Collected data entries:
▬▬▬▬▬▬

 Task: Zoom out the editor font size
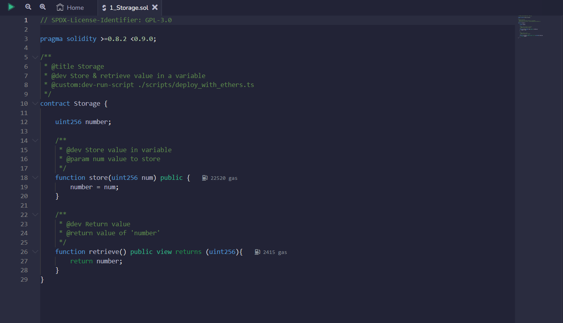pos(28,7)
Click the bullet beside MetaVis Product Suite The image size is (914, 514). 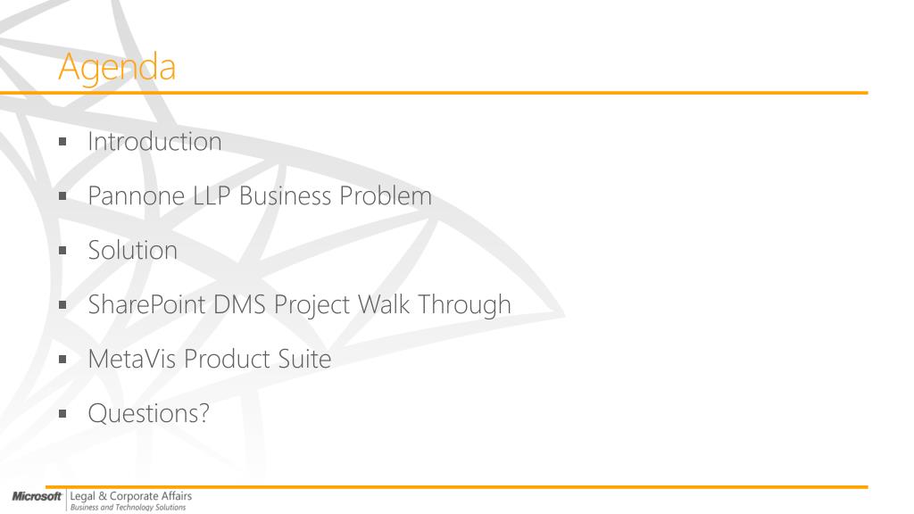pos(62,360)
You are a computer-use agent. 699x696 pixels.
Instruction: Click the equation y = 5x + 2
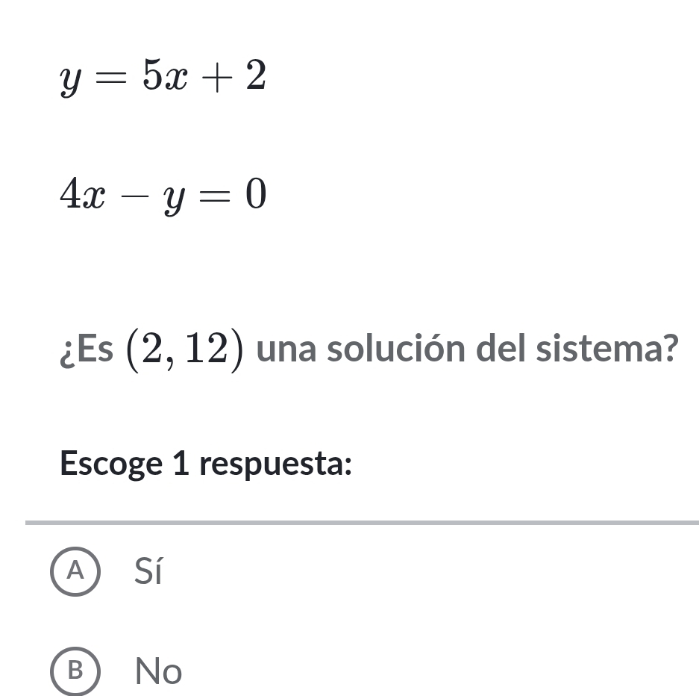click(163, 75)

▬▬▬▬▬▬

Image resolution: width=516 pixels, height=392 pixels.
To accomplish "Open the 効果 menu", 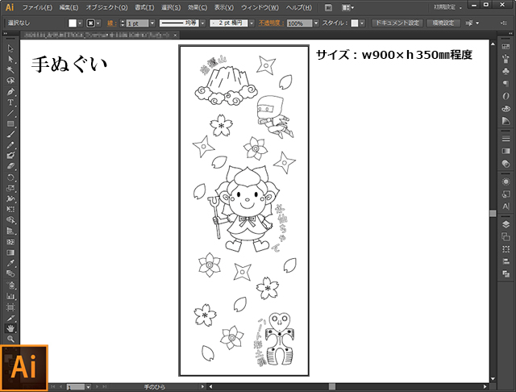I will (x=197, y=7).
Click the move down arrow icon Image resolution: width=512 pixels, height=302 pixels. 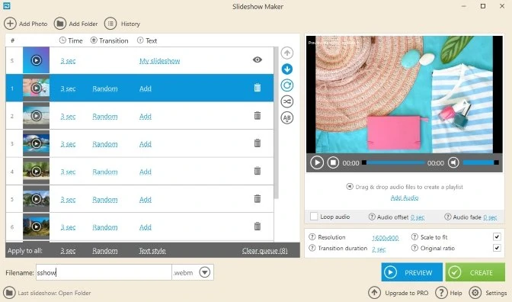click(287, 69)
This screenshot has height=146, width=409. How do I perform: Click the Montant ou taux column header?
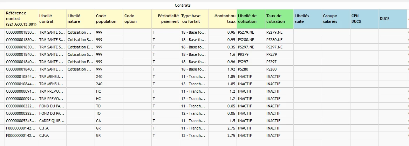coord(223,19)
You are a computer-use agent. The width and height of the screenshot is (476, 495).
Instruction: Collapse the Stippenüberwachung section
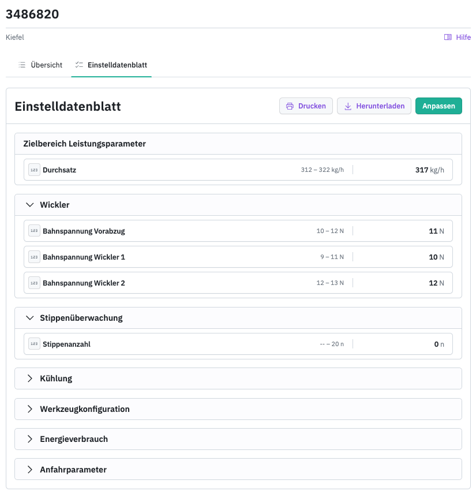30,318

▬▬▬▬▬▬

▶ _TASK_
Only a number is needed here: the count of lines above that hold the string "computer".

▶ _ANSWER_
2